A la suite de son exclusion du Fatah sur des accusations de corruption et de meurtres, l'immunité parlementaire de Dahlane avait été levée. Abbas
et Dahlane se sont mutuellement accusés d'implication dans la mort du dirigeant historique Yasser Arafat il y a dix ans.
Le colonel Dahlane, considéré comme le protégé des Etats-Unis, ministre chargé de la Sécurité intérieure après avoir dirigé la Sécurité préventive dans la bande de Gaza, était tombé en disgrâce en raison de la déroute de ses forces face aux combattants du Hamas, arrivé par la force au pouvoir à Gaza en 2007.
Progressivement revenu dans le jeu politique à la faveur de son élection au Comité central du Fatah en 2009, il en a finalement été totalement écarté, sa condamnation pour diffamation lui interdisant de briguer la succession d'Abbas.
Parodie de justice
Le correspondant de RFI (radio France internationale) à Ramallah, Nicolas Ropert cite les propos de l'avocat français de Dahlane, Sévag Torossian.

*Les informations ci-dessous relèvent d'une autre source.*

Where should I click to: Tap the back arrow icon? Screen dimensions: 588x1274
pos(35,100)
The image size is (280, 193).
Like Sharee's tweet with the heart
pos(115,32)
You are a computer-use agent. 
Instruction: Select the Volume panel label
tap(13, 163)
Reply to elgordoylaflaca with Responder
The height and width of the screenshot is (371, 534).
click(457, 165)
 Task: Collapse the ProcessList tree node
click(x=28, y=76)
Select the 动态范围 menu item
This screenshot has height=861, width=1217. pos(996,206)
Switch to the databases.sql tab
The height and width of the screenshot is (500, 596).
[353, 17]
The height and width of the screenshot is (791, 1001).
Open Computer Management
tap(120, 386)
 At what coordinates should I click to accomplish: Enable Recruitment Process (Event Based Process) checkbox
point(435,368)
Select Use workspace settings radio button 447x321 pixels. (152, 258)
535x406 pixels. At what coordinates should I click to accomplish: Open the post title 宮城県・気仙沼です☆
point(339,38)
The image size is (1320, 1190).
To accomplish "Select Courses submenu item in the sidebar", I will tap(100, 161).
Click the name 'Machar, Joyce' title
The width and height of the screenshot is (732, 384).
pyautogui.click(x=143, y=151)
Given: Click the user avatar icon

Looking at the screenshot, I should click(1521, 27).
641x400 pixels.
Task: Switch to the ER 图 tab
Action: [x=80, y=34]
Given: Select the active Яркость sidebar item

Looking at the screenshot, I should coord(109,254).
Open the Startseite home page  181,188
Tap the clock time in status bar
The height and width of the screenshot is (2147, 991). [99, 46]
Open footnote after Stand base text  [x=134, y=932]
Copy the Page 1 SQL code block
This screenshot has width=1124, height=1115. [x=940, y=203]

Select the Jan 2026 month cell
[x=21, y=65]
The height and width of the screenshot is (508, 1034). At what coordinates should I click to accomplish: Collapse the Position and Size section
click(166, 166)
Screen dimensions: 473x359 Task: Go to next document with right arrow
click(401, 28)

« Monsieur Mohammed Dahlan et la défense ont appris par voie de presse qu’il y avait une audience qui le concernait. Donc pas de citation, nous n’avons aucune connaissance du dossier, de l’acte d’accusation. La défense a demandé à plusieurs reprises copie du dossier, comme on le fait naturellement dans toute démocratie. Cela a été refusé. Il semble que l’accusation soit absolument ridicule. C’est complètement disproportionné », critique ainsi Maître Torossian.
La défense de Mohammed Dahlan dénonce un procès politique. L'Autorité palestinienne, de son côté, défend que la justice est indépendante. L'ancien ministre, qui ne se rendra pas à Ramallah, compte utiliser cette fenêtre pour accuser le pouvoir en place.
Mohammed Dahlan, le sulfureux
Mohammed Dahlan est né en 1961 dans le camp de réfugiés de Khan Younès. Il a passé sa jeunesse à jeter des pierres contre les soldats israéliens. Il devient vite chef du mouvement de jeunesse du Fatah, le parti de Yasser Arafat qu’il contribue à mettre sur pied en 1981. Il est emprisonné 11 fois par les Israéliens entre 198 et 1986 pour son appartenance au mouvement. C'est là sans doute qu'une grande partie de son destin se joue.
Il apprend l’hébreu pendant son incarcération et, une fois libéré, termine ses études de gestion à l’université islamique de Gaza. Il rentre alors dans son fief de Gaza avec Yasser Arafat en 1994. Arafat fera de lui le chef des Forces de sécurité préventive de la Bande de Gaza. Une carrière fulgurante qui n'échappe pas aux critiques. Ses adversaires disent de lui qu'il a travaillé avec la CIA, ce qu'il ne nie pas. Son rôle était de mater le Hamas, rebelle aux injonctions du Fatah, ce qui convenait très bien aux Etats-Unis et à Israël.
Fort de ses appuis et d'une immense fortune qu'il a acquise depuis et qui se chiffre à des centaines de millions de dollars, ses appétits politiques s'aiguisent. Il envisage à un moment de renverser Yasser Araraf. En 2007, au moment des plus forts combats entre le Fatah et le Hamas, il ne doit son salut que dans la fuite. Il se réfugie d'abord en Égypte puis dans les pays du Golfe.